Soldier was released on 20 November 1998 and was a blockbuster. It became the second highest-grossing film of the year of Bollywood of India after Kuch Kuch Hota Hai. At the 44th Filmfare Awards, Soldier received 5 nominations, including Best Director (Abbas–Mustan) and Best Supporting Actress (Raakhee), and won 2 awards, including Best Female Debut (Zinta, also for Dil Se..).

The film was remade in Dhallywood as Jamin Nai in 2000 and Tamil as Villu in 2009.

== Plot ==
In Barmer, 1978, corrupt Indian Army low ranked soldiers Pratap Singh, Virender Sinha, Jaswant Dalal along with Virender's civilian brother Baldev have been stealing arms and ammunition led by a mysterious man known only as DK. Major Vijay Malhotra, a competent and high-ranking soldier, catches them in the act but is murdered by DK.

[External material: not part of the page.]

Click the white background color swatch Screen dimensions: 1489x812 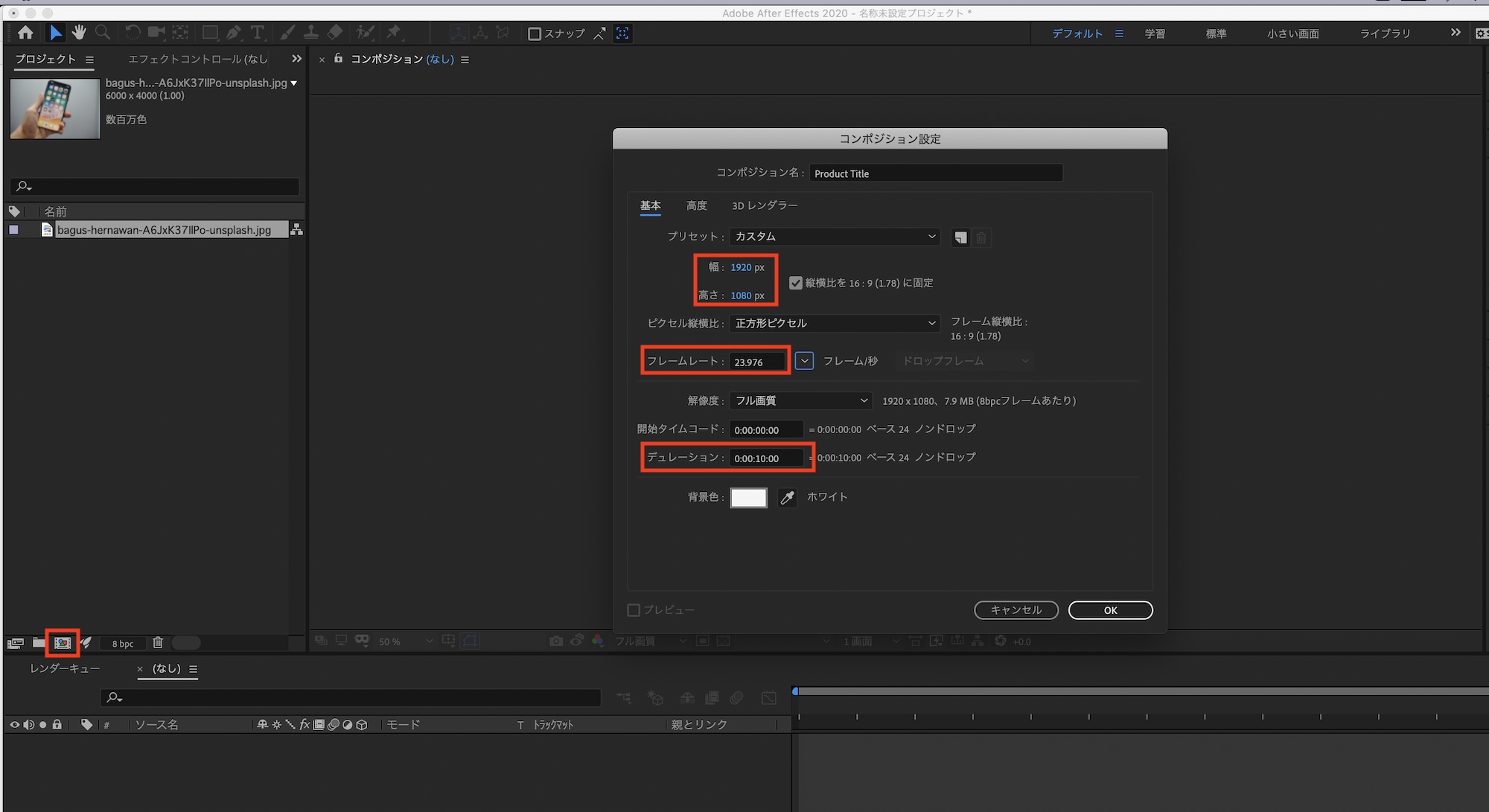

20 years later, the Mumbai Police get a fax from the Australian Interpol branch regarding Jaswant, now a wanted illegal arms supplier. An operation to capture him is handed over to ACP Dinesh Kapoor, an old friend of the late Major Vijay Malhotra, who informs a mysterious man known as Vicky. He wants Vicky to intercept Jaswant and not let the police capture him. Vicky succeeds but when Jaswant tries to kill him, Vicky shoots him.

Vicky travels to Sydney using information from Dinesh and woos Pratap Singh's daughter, Preeti. After all these years, Pratap, Virender, and Baldev have become high-profile arms dealers and live in Australia. After hearing of Jaswant's death and DK's involvement, they worry about betrayal from one another as each of them has secret files that incriminate the entire group.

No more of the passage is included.